Suami di Cilegon Banten Diduga Bunuh Istri dan Bayi Berumur 40 Hari

Okezone, Mahesa Apriandi ยท Senin, 04 Maret 2019 - 12:52 WIB
Suami di Cilegon Banten Diduga Bunuh Istri dan Bayi Berumur 40 Hari

Ilustrasi pembunuhan. (Foto: dok iNews)

CILEGON, iNews.com – Kasus pembunuhan sadis menggemparkan warga lingkungan Ciore Waseh, Kelurahan Kotasari, Kecamatan Grogol, Kota Cilegon, Banten, Senin (4/3/2019). Seorang suami berinisial AR (40) diduga tega membunuh istri dan bayinya yang belum genap berumur 40 hari.

Kapolsek Pulomerak Kompol Supandriatna mengatakan, kasus dugaan pembunuhan itu masih diselidiki polisi. Informasi awal, kejadian ini dilatar belakangi cekcok antara pasangan suami istri (pasutri)  tersebut.

“Intinya korban itu ngga mau waktu diajak berhubungan intim, soalnya dia juga kan baru melahirkan,” ujarnya saat dikonfirmasi, Senin (4/3/2019).

BACA JUGA: Menolak Berhubungan, Istri Dianiaya Suami Pakai Golok di Surabaya

Kendati demikian, Kapolsek belum merinci penyebab kematian kedua korban. Namun terduga pelaku AR, saat ini sudah diamankan di Polres Cilegon. Sementara jenazah istri berinial AP (25) dan bayinya dibawa ke Rumah Sakit Umum Daerah (RSUD) dr Dradjat Prawiranegara, Serang.

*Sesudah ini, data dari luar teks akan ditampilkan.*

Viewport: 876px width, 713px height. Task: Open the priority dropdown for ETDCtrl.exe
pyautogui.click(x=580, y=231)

“Tidak ada benda tajam yang kami temukan di lokasi kejadian,” katanya.

Tak adanya bekas aniaya senjata tajam dibenarkan paman korban Bernama Muchlis (56). Dia menuturkan, kondisi jasad AP dan bayinya tampak tak menunjukkan bekas aniaya sajam maupun benda tumpul.

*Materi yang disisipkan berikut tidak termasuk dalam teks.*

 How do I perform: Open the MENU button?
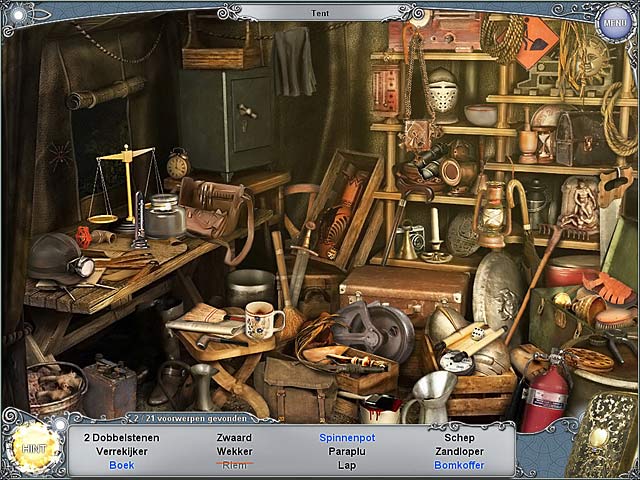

“Awalnya AR minta tolong tetangga untuk melihat kondisi istrinya sudah seperti meninggal di kamarnya. AR bilang kalau istrinya kesetrum. Tapi kok kesetrum kondisinya begini, kan janggal. Makanya langsung manggil polisi,” ucapnya.

Pasutri itu merupakan pegawai di Rumah Sakit Krakatau Medika (RSKM). Hingga saat ini, pihak keluarga masih belum percaya atas kematian AP dan bayinya.

“Selama ini ngga pernah terlihat cekcok, akur-akur saja. Suaminya itu juga pendiam, ngga banyak omong. Malah mereka baru cukuran anaknya seminggu lalu, tapi memang bayinya itu sering sakit-sakitan,” tuturnya.